A reportagem também procurou por “default password” e encontrou milhares de impressoras, servidores que usam “admin” como nome de usuário e tem como senha a famigerada sequência “1234”. Ou seja, estavam prontos para serem invadidos.

A Forbes lembra, contudo, que a tarefa de encontrar os dispositivos não é para qualquer um. É necessário saber dados específicos dos aparelhos e os resultados mostrados incluem protocolos de internet.

Ainda sim, aqueles que tiverem os conhecimentos necessários podem se aproveitar das “facilidades” oferecidas pela ferramenta, pelos dispositivos e por seus usuários, para fazer o que quiserem.

Como exemplo de estrago que é possível ser feito com a ferramenta nas mãos erradas, a revista cita o caso de um americano chamado Marc Gilbert.
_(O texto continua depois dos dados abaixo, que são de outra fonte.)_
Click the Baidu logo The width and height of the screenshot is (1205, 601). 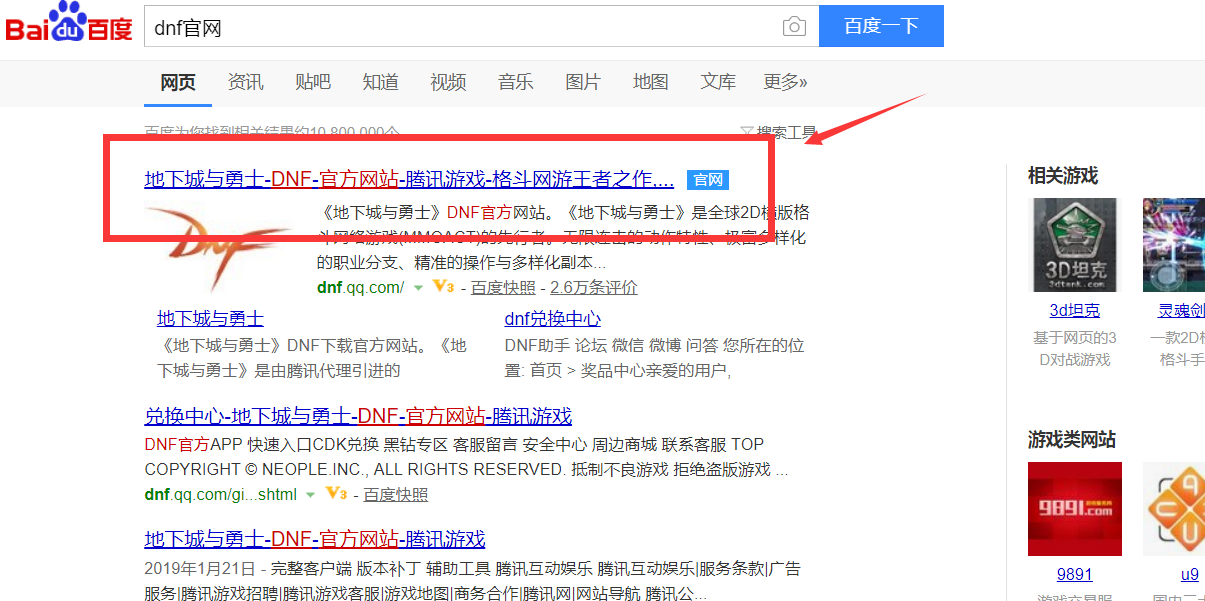69,24
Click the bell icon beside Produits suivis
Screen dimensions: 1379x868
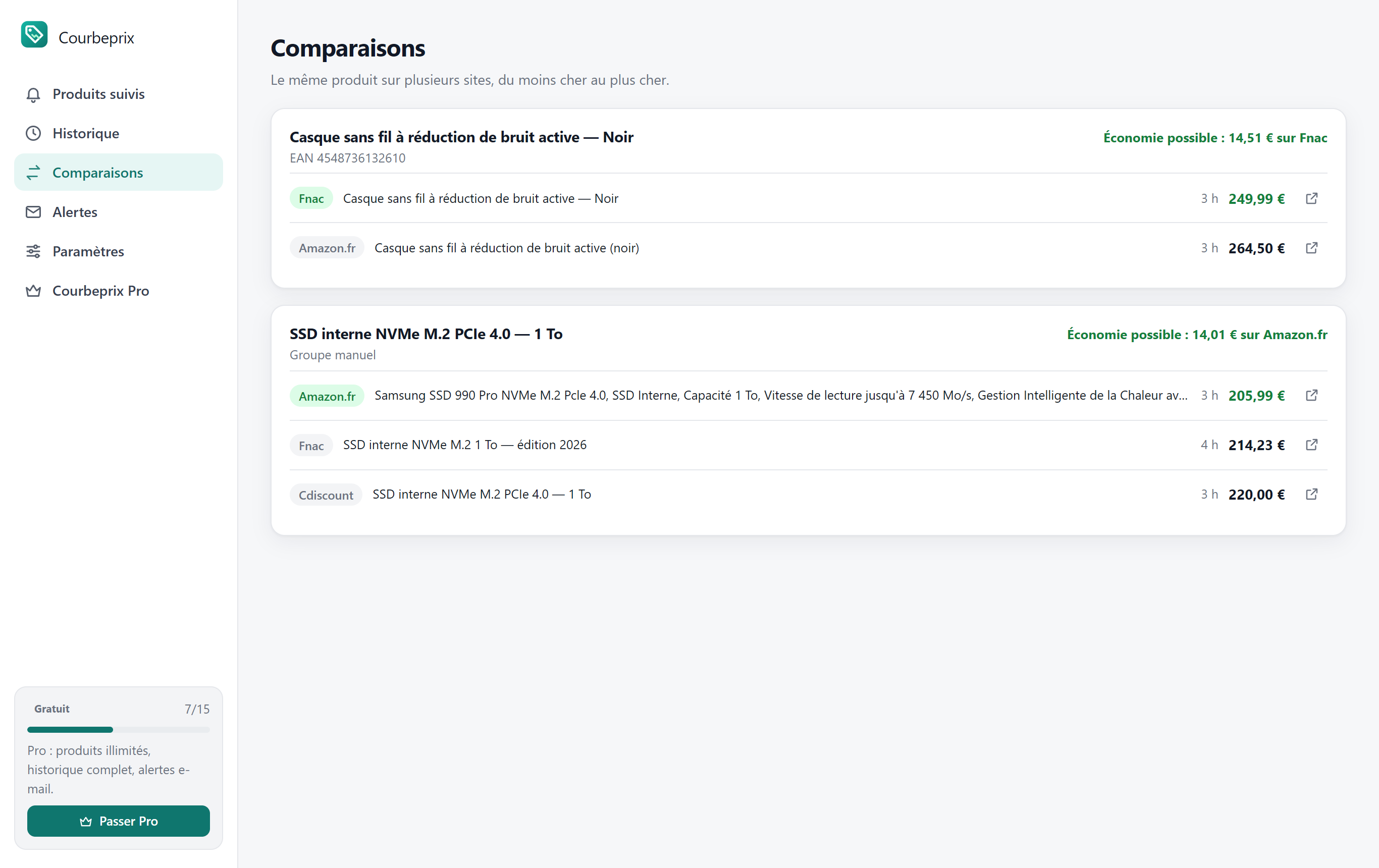coord(33,94)
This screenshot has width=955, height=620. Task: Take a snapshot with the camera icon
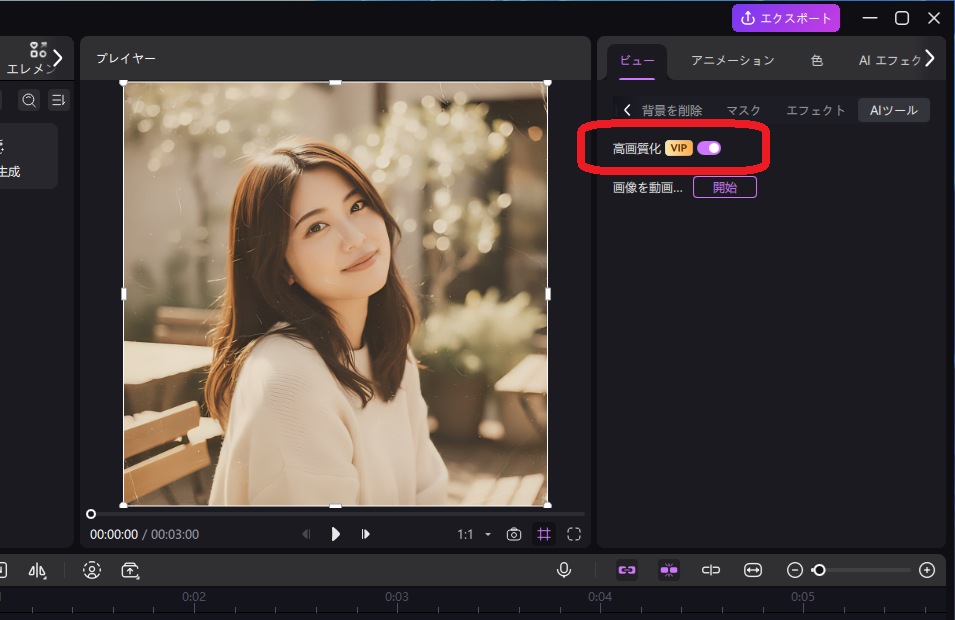513,534
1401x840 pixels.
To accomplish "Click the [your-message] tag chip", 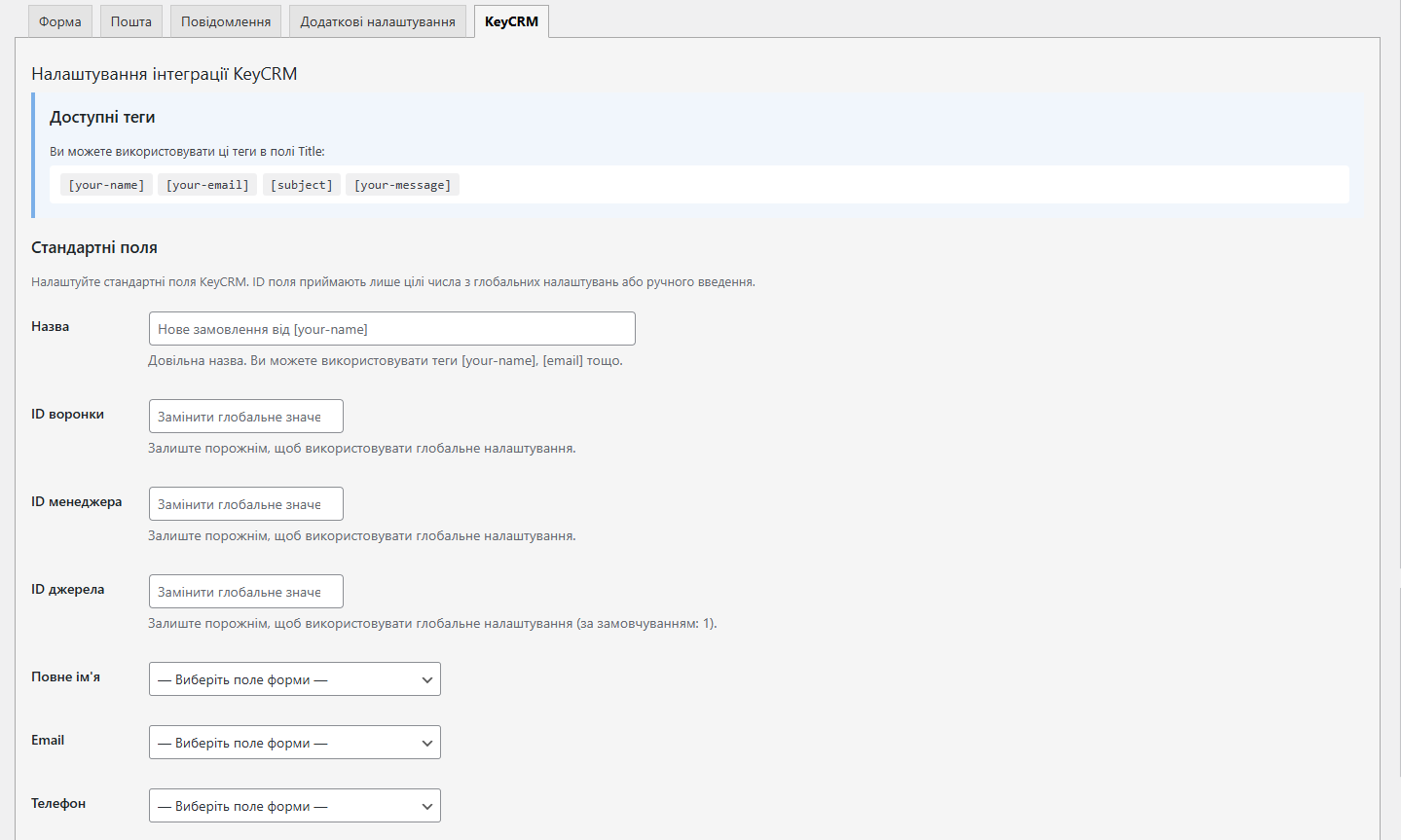I will 402,185.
Uma noite, Gilbert ouviu uma voz adulta e desconhecida saindo do quarto de sua filha de dois anos. Quando chegou, descobriu que a voz era de um hacker que havia invadido a babá-eletrônica.

Shodan

Segundo a Forbes, Shodan funciona em um modelo “fremium”. É possível acessá-la gratuitamente, mas a ferramenta retornará com apenas 10 resultados. Atualmente, cerca de 10 mil usuários pagam uma taxa de cerca de 20 dólares, mas que dá acesso a mais de 10 mil resultados por busca. Usuários corporativos, como firmas de segurança, por exemplo, tem acesso a toda a base de dados de Shodan.